Notably, the ORR was 83% in patients at least 70 years old (n = 18), 91% in patients who received prior CAR T-cell therapy (n = 11), 93% in those with a Ki-67 index score of at least 50%, and 94% in those with pleomorphic/blastoid MCL.

The median progression-free survival and overall survival were 18.6 months (95% CI, 13.9-not estimable [NE]) and 20.7 months (95% CI, 17.0-NE), respectively.

Regarding safety, grade 3 or 4 treatment-related adverse events (TRAEs) occurred in 41% of patients. Any-grade cytokine release syndrome (CRS) occurred in 43% of patients, with no grade 3 or higher events; the median CRS duration and time to first CRS onset relative to last dose were 3 days (range, 1-9) and 2 days (range, 1-5), respectively.

These data were most recently shared at the Society of Hematologic Oncology 2025 Annual Meeting by Michael Wang, MD, a professor in the Department of Lymphoma and Myeloma at The University of Texas MD Anderson Cancer Center, who spoke with CancerNetwork® about the most prominent takeaways from the trial.

Transcript:

What were the primary findings with this treatment combination?

The primary objective was the ORR. The ORR in this population was 88%, [which is] probably a record in this population.
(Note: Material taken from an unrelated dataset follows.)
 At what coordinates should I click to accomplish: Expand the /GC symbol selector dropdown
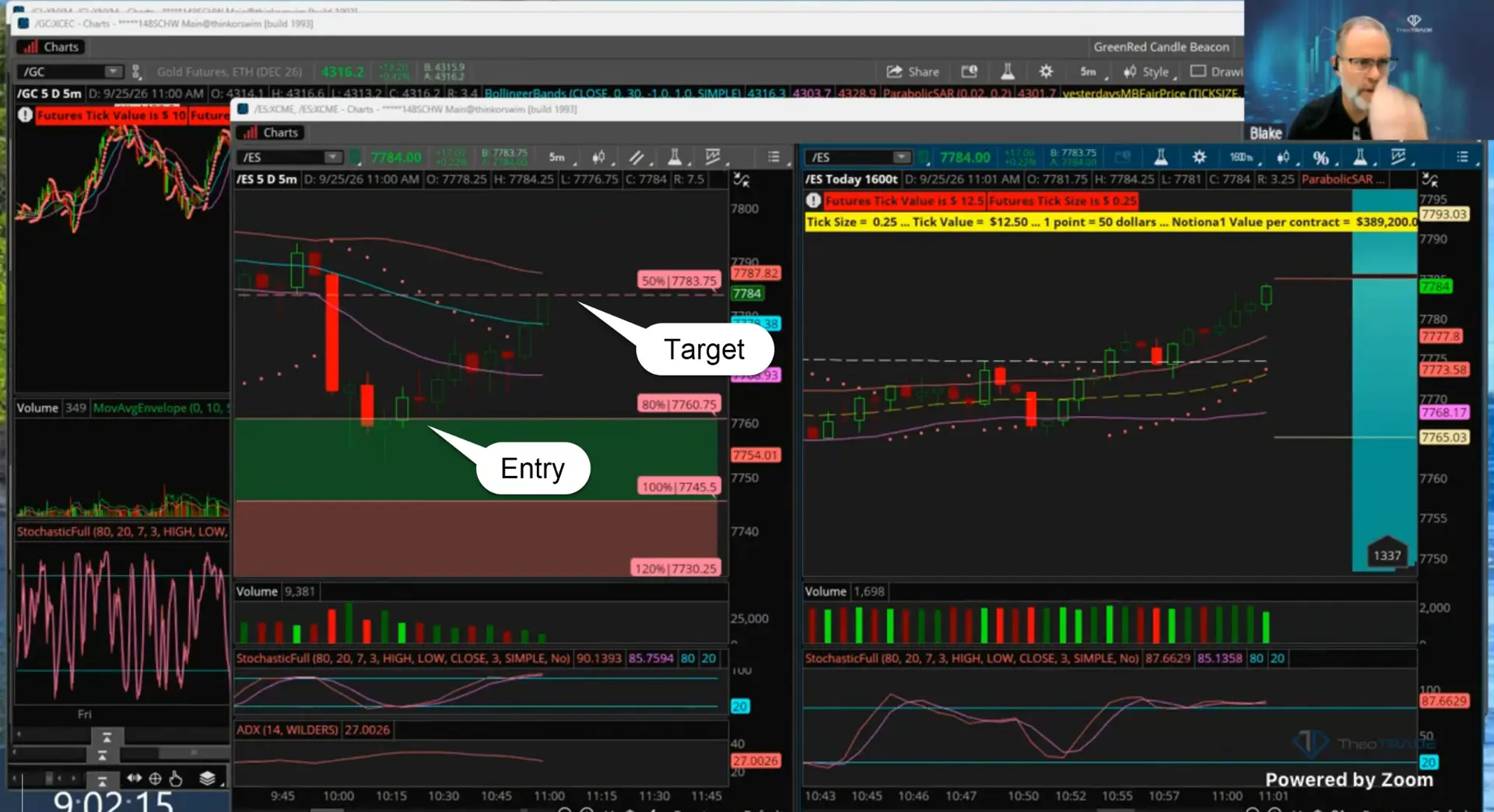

The CR rate in this very hard-to-treat lymphoma [population] was 79%. This is tremendous, and this is a breakthrough in this very sick population. Not only was the ORR high at 88% [and] the CR rate was high at 79%, but across all the bad risk factors, the response rate was the same. That included older [patients], [patients with the] blastoid and pleomorphic subtype, and [those with] a Ki-67 [index score] over 50%. Most importantly, in the 13 patients with the TP53 mutation and deletion, the response rate was 100%. This is a very potent regimen.

Was there anything unexpected in the safety profile of this combination?
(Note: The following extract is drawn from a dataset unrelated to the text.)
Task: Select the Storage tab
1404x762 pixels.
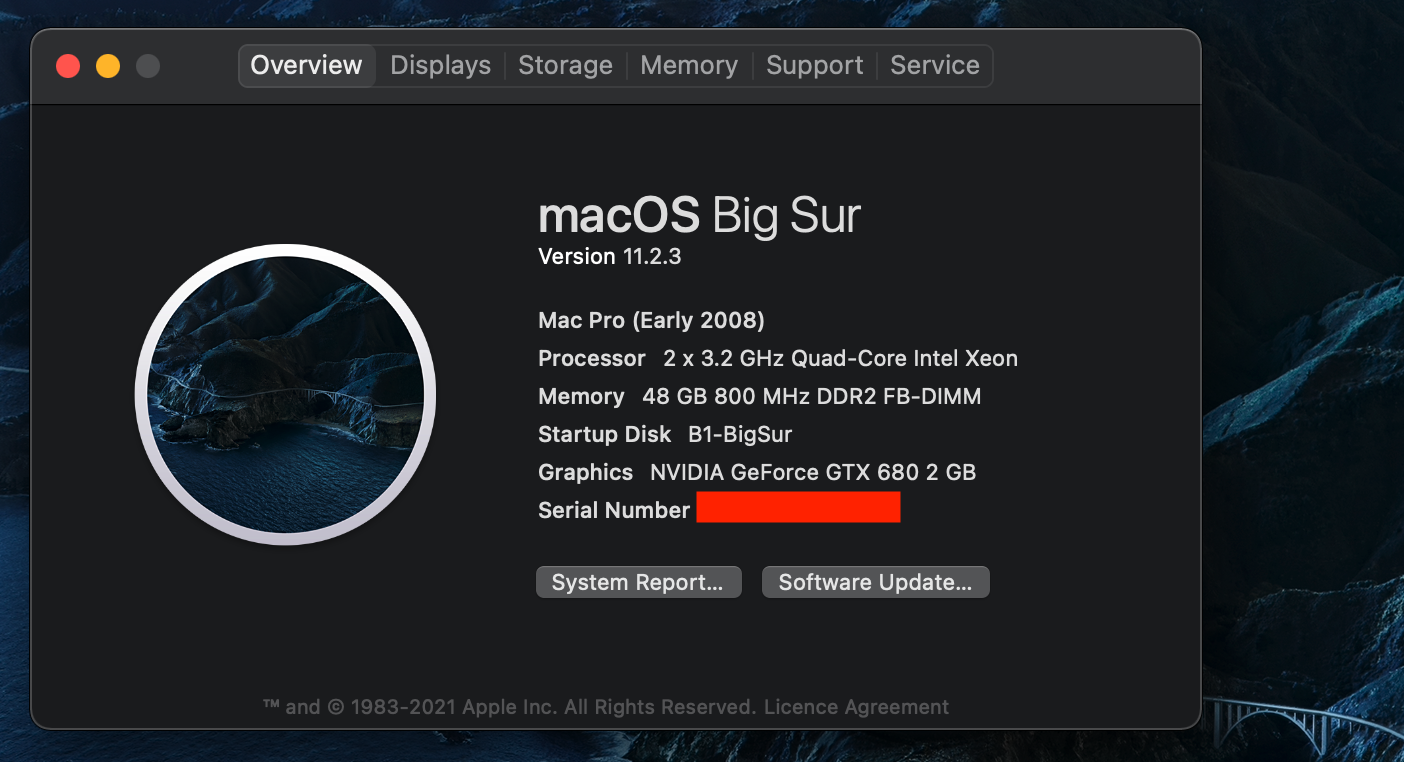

The safety [profile] was very light. Mosunetuzumab is a bispecific antibody; it can cause CRS or immune-effector cell-associated neurotoxicity syndrome [ICANS]. The CRS [occurred in] 43% of patients as grade 1 or 2, and there were no grade 3, 4, or 5 CRS toxicities. All the CRS [events] were resolved within the first cycle. The neurotoxicity, which is also indicative of the bispecific antibody therapy, was also very rare, with only 1 [patient] with a grade 1 or 2 [event]; there were no grade 3 neurotoxicities.
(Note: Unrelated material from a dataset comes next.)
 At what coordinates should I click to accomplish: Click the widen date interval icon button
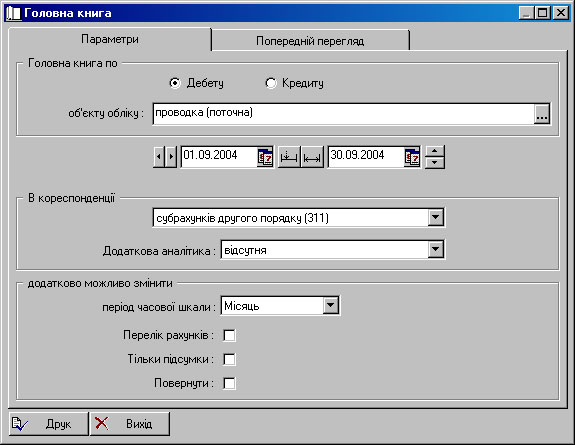click(312, 157)
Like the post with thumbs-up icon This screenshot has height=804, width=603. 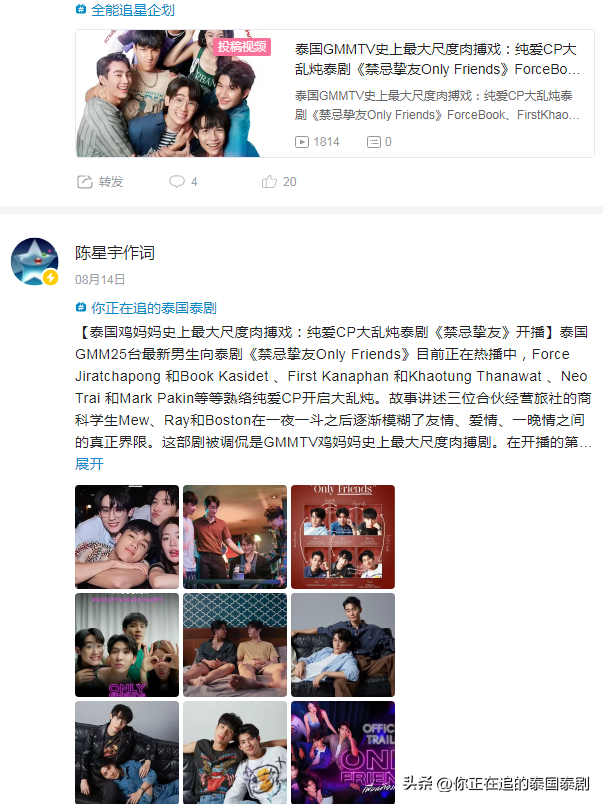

There were 5 patients who died from infection after the combination was given, including 3 [cases of COVID-19] and pneumonia; this trial was done during the [COVID-19] pandemic. One [patient died of] pneumonia, and another died from West Nile virus, which is very rare. In this population that had received a median of 3 prior therapies plus our therapy, this was a cause of profound immune compromise, therefore giving rise to the infection rate.

Reference

Wang ML, Kamdar M, Assouline S, et al. Fixed-duration outpatient subcutaneous mosunetuzumab + polatuzumab vedotin shows robust efficacy in a phase 2 study of relapsed/refractory (R/R) post-BTK inhibitor mantle cell lymphoma (MCL). Presented at the Society of Hematologic Oncology 2025 Annual Meeting; September 2-6, 2025. Houston, TX. Abstract MCL-1493.